## 6.4 利用PyTorch建置Prioritized Experience Replay

In [1]:
# import套件
import numpy as np
import matplotlib.pyplot as plt
%matplotlib inline
import gym


In [2]:
# 宣告繪製動畫的繪圖函數
# 参考URL http://nbviewer.jupyter.org/github/patrickmineault
# /xcorr-notebooks/blob/master/Render%20OpenAI%20gym%20as%20GIF.ipynb
from JSAnimation.IPython_display import display_animation
from matplotlib import animation
from IPython.display import display


def display_frames_as_gif(frames):
    """
    Displays a list of frames as a gif, with controls
    """
    plt.figure(figsize=(frames[0].shape[1] / 72.0, frames[0].shape[0] / 72.0),
               dpi=72)
    patch = plt.imshow(frames[0])
    plt.axis('off')

    def animate(i):
        patch.set_data(frames[i])

    anim = animation.FuncAnimation(plt.gcf(), animate, frames=len(frames),
                                   interval=50)

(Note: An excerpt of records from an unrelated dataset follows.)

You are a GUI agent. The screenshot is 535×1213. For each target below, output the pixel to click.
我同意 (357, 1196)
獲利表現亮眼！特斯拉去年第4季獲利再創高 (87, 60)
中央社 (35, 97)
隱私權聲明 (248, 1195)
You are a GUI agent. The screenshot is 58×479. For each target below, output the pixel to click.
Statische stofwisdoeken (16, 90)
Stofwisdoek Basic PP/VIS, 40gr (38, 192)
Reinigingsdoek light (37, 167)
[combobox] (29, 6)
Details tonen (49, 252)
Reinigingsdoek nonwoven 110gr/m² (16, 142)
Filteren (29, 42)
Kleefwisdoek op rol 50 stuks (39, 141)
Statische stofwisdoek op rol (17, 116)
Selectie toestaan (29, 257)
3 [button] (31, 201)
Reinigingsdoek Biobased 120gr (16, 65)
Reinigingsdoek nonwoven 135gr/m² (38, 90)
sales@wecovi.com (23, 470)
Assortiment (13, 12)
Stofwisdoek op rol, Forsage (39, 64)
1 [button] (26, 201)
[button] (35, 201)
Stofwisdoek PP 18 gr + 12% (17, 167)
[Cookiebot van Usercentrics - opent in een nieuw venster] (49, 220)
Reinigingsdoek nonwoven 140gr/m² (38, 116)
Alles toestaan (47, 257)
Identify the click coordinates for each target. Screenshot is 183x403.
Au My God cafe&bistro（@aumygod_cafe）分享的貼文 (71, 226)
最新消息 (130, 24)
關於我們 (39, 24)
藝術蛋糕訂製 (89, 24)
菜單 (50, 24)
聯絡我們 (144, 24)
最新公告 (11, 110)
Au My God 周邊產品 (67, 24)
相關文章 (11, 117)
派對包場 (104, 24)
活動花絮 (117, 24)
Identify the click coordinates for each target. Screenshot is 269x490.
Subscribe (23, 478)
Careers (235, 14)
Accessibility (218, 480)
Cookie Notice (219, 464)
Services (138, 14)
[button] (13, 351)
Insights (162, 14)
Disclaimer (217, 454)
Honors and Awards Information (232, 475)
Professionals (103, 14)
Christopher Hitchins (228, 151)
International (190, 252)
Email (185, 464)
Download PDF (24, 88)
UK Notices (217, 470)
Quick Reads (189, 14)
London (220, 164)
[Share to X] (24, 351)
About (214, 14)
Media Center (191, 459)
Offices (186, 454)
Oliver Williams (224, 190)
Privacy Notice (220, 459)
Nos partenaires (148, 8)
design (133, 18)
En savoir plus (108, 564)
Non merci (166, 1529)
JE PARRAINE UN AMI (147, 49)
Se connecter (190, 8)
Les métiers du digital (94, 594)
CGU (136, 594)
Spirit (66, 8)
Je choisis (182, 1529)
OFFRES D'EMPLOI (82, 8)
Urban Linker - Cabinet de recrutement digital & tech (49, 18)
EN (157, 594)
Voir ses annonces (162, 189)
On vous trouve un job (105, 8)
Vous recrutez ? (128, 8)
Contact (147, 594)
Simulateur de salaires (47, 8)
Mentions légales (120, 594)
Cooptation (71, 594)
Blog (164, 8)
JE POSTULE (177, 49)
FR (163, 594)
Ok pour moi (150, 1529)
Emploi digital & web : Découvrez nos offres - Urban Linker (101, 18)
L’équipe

    anim.save('movie_cartpole_prioritized_experience_replay.mp4')  # 命名與儲存動畫檔案
    display(display_animation(anim, default_mode='loop'))


In [3]:
# 產生namedtuple
from collections import namedtuple

Transition = namedtuple(
    'Transition', ('state', 'action', 'next_state', 'reward'))


In [4]:
# 設定常數
ENV = 'CartPole-v0'  # 使用的課題名稱
GAMMA = 0.99  # 時間折扣率
MAX_STEPS = 200  # 1回合的step數
NUM_EPISODES = 500  # 最大回合數


In [5]:
# 定義儲存經驗的記憶體類別


class ReplayMemory:

    def __init__(self, CAPACITY):
        self.capacity = CAPACITY  # 記憶體的最大長度
        self.memory = []  # 儲存經驗的變數
        self.index = 0  # 代表儲存index的變數

    def push(self, state, action, state_next, reward):
        '''將transition = (state, action, state_next, reward)儲存於記憶體'''

        if len(self.memory) < self.capacity:
            self.memory.append(None)  # 若記憶體還有剩餘空間就累加

        # 使用namedtuple的Transition儲存值與對應的欄位名稱
        self.memory[self.index] = Transition(state, action, state_next, reward)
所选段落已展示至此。